電気事故の原因となり、自動車のブレーキの効果を低下させる。
末期がん患者の悪性腫瘍から検出される。
一定量が肺に入ると、ほぼ確実に死亡する。
一度体に取り入れると禁断症状が生じる。
3日間投与されなければ死亡する可能性が高い。
軍隊が戦争のために大量に備蓄している。
◆この嘆願書に、通行人50人のうち43人が署名したということです。
◆我が日本においてもDHMO=ジハイドロゲンモノオキサイドは水道水に多く含まれています。しかし、現在の水道水質基準にはこの物質の規制が含まれていません。そのため、工業用の溶媒や冷媒として使用されたDHMOは、河川にそのまま投棄されているのです。
◆あなたはどう思われますか。
◆この恐ろしい物質は「アレ」だと気が付かれた人もいるでしょう。実は「DHMO=ジハイドロゲンモノオキサイド=一酸化二水素」の正体は、実はただの「水」のことなのです。化学の基本である「酸化物」はO、「水素」はHです。

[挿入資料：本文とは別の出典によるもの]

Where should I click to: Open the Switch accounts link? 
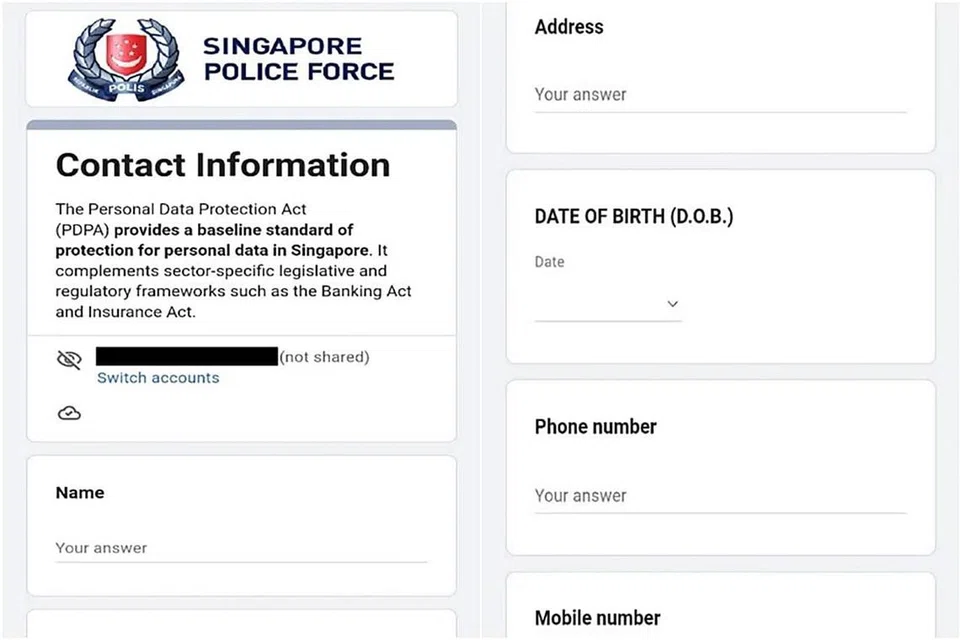click(157, 377)
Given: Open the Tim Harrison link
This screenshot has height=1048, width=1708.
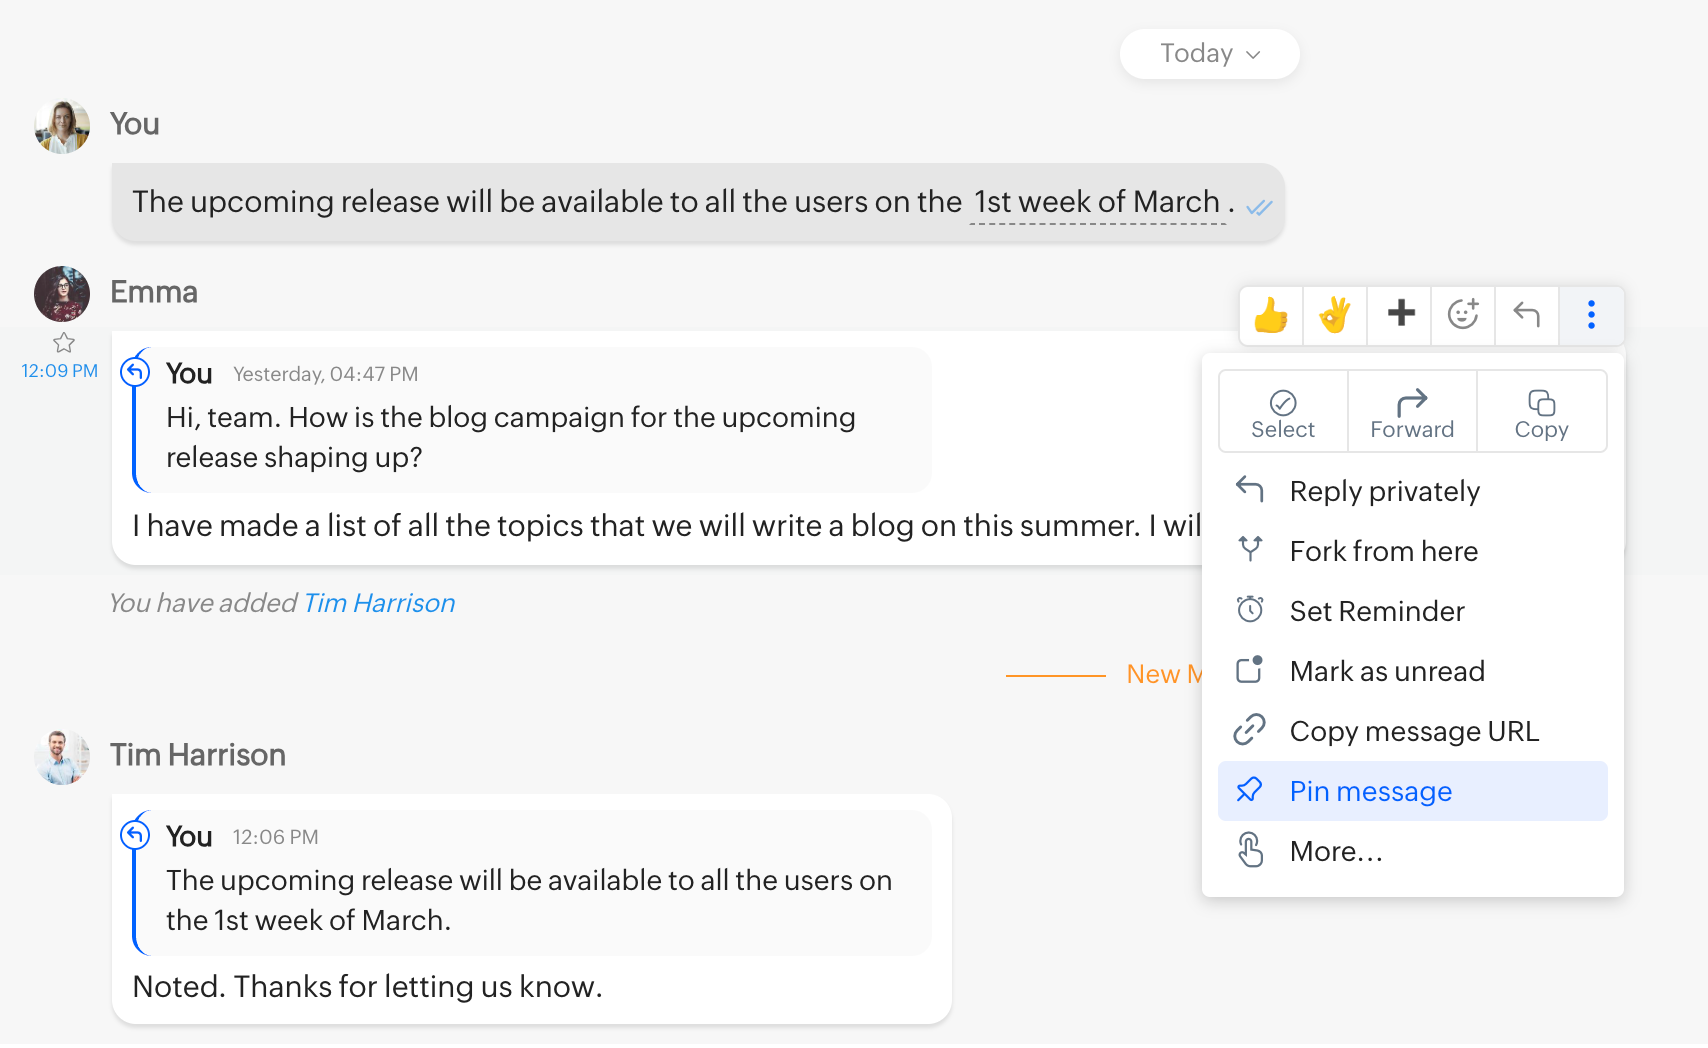Looking at the screenshot, I should (x=379, y=603).
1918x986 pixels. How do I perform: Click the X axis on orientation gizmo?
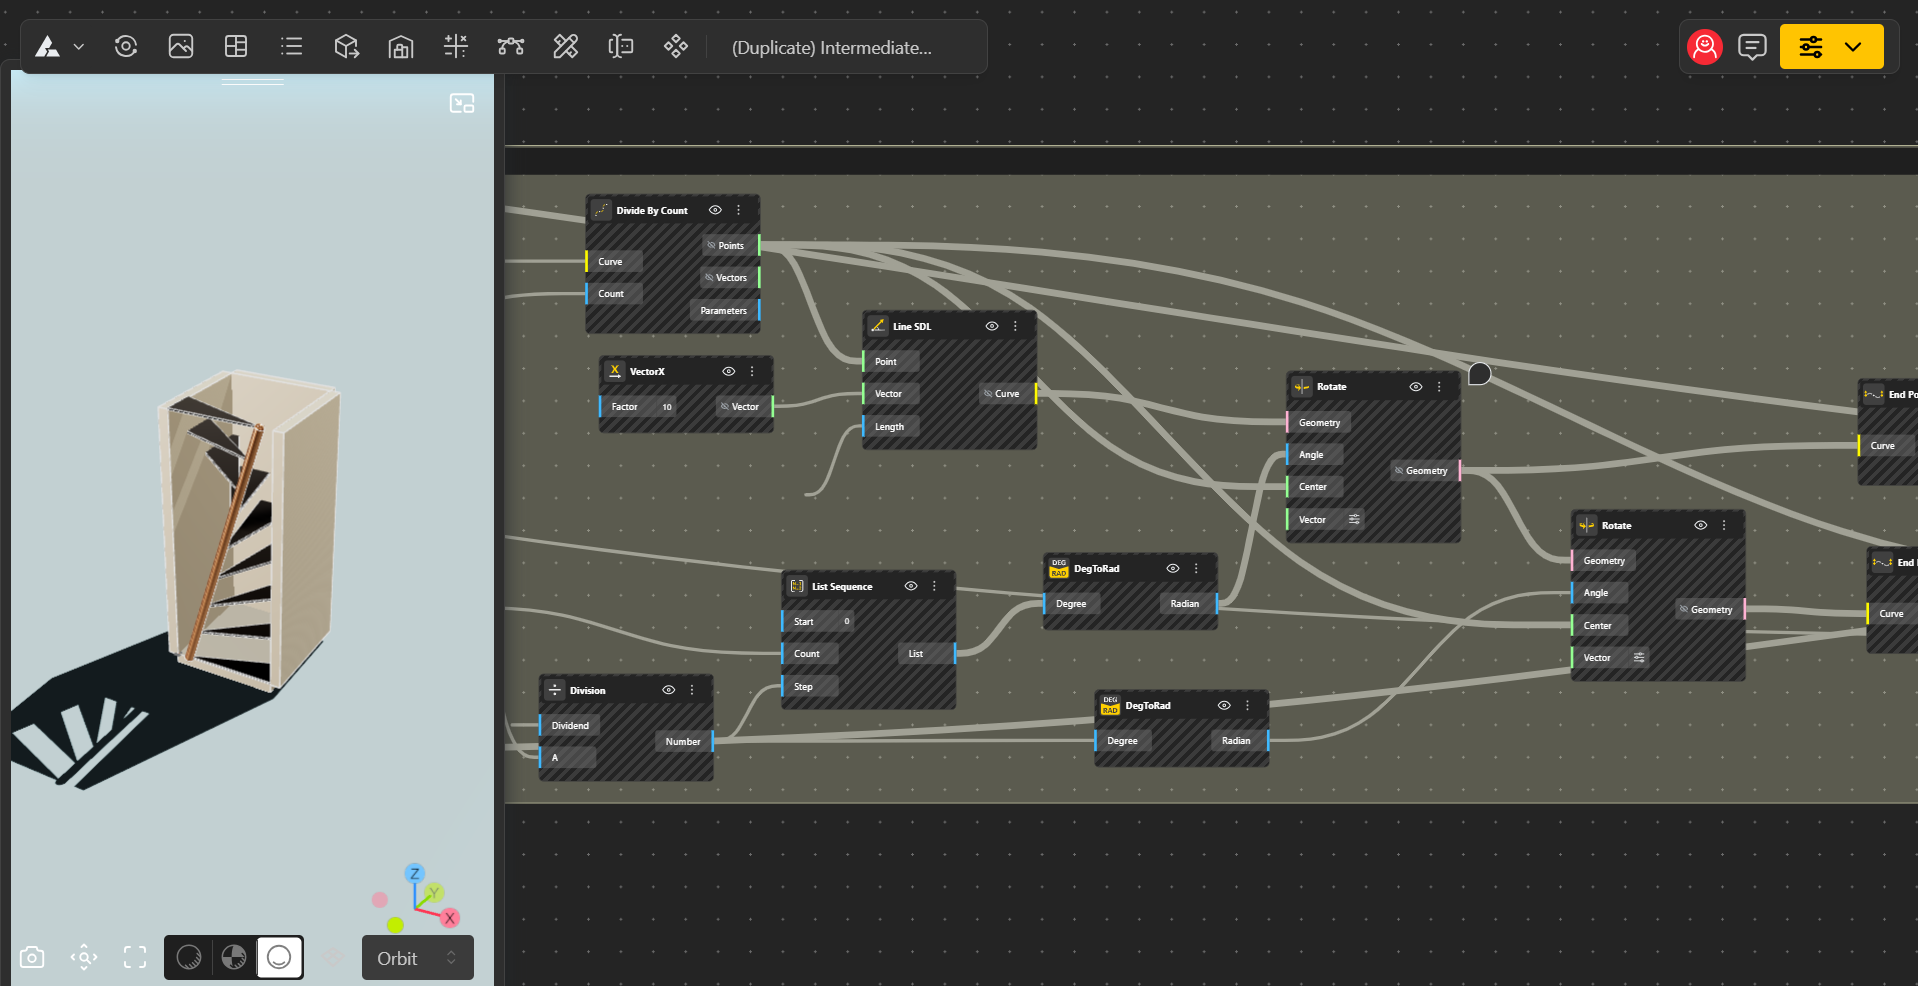point(450,918)
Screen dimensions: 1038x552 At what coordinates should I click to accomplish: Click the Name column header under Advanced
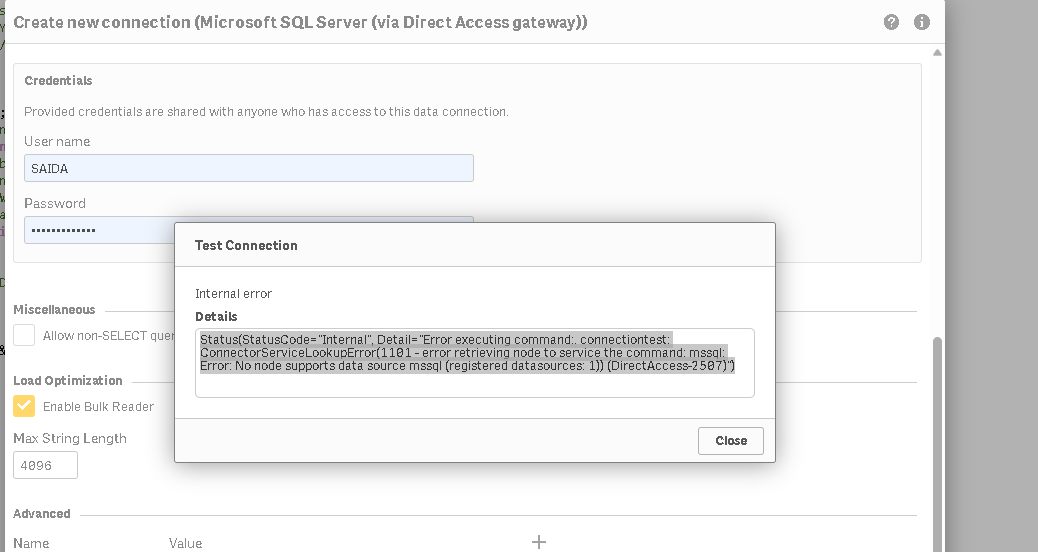coord(31,543)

つまり、「一酸化二水素」とは、「H₂O」なのです。
◆さて、この「ジハイドロゲンモノオキサイドの使用を禁止せよ」が教えてくれていることは何でしょうか。
◆新聞、テレビ、インターネット。私たちの周りには膨大な情報があふれています。その中には、真実もあれば嘘もあります。そして最も注意すべきなのは「嘘は言っていないが、真実でもない」情報です。このような情報は、私たちを巧みに誤解させる力を持っています。つまり、真実、嘘、そのどちらでもない情報があることを心得ておかねばならないのです。
◆ちなみに、科学者が難解な用語を駆使して、素人を煙に巻くことを「シングピッチンオン効果」と呼ぶそうです。